Marché que tenía que marchar para Madrid a solucionar asuntos pendientes. Hacía cuatro años que no visitaba la villa y decidí ir en tren para hacer un completo de novedades pospandemia.
Madrid está espléndido, vivo, aseado, amplio y orgulloso. Me alojé en el Madrid de los Austrias para seguir el rastro de Quevedo y olfatear su pila bautismal en la Iglesia de San Ginés, a pocos pasos de los mejores churros y porras -!Ah las porras!- de Madrid.
Viví en Madrid veinticinco años y repté por la cava baja, la alta y la de más allá y sin embargo no reconocía los lugares, tuve la misma sensación que cuando regresé a Cracovia cuarenta años después de haberla vivido.
Creo que lo que desorienta en estas situaciones es haberlas vivido en blanco y negro cuando ahora están en tecnicolor.

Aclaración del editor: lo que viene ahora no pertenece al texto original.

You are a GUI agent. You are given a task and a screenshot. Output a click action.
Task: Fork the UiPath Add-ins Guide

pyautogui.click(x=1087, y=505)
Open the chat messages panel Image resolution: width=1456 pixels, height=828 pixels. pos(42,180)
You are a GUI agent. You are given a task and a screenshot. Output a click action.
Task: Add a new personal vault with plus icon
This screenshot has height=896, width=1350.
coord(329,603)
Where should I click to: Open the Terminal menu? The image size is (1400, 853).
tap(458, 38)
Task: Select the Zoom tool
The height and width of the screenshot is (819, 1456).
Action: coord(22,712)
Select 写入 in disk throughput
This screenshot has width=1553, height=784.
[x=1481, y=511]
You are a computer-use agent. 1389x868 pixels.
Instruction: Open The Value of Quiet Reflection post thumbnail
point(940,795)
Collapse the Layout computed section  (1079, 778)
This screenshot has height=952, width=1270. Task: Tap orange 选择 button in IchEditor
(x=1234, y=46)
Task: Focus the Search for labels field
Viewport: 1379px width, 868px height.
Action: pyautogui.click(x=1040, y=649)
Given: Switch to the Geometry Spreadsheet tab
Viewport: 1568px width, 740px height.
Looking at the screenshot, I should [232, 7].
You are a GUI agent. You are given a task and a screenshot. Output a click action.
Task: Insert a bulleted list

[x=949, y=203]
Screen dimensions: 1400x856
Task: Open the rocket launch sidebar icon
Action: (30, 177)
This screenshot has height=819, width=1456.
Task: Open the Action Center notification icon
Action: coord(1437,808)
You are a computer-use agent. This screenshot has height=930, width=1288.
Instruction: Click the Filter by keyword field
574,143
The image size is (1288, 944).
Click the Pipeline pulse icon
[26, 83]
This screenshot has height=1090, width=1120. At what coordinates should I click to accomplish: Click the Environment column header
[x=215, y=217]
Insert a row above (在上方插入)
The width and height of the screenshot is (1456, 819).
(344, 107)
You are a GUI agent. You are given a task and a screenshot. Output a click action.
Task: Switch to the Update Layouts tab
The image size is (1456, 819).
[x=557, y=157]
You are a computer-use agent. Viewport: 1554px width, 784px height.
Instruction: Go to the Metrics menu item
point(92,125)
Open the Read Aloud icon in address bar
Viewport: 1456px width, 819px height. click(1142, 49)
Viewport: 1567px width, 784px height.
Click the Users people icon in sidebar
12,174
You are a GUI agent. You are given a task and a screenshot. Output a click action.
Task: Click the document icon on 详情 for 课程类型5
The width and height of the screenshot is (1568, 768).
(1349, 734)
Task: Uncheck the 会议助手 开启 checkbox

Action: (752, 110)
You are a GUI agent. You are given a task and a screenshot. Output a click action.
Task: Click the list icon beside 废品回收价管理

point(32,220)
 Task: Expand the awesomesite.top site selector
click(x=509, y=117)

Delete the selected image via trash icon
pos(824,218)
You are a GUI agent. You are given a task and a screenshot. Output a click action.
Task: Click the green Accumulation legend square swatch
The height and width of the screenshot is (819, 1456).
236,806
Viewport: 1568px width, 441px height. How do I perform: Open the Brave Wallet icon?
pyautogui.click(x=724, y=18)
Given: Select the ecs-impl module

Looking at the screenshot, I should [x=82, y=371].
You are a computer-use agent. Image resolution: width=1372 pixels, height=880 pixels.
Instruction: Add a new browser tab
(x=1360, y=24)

No es verdad que cualquier tiempo pasado fue mejor, eso más que un verso es un consuelo de viejos.
Madrid respira un aire joven, enérgico y sobradito como el de Isabel Ayuso a la que, si la dejan madurar, será muy interesante ver de lo que es capaz la presidenta. Si la dejan, porque visto el carácter «misofago» del PP para con sus lideresas: Esperanza Aguirre, Cifuentes, Barberá, Soraya, Cospedal…
Pasee por mi barrio (Retiro) y lo que en la infancia fue escenario de canicas, piperas, luchas, entreveros y primeros amores preconstitucionales, se ha convertido en un barrio gourmet sembrado de terrazas que rinden culto a todo tipo de gastronomías y de viejos en sillas de ruedas empujadas por emigrantes. Moito che cambiou o conto.
Y el tren me llevó de Coruña a Chamartin en cuatro horas y media sin pestañear, rubricando para el futuro -si es que lo hay- una apostatía de aviones y coches.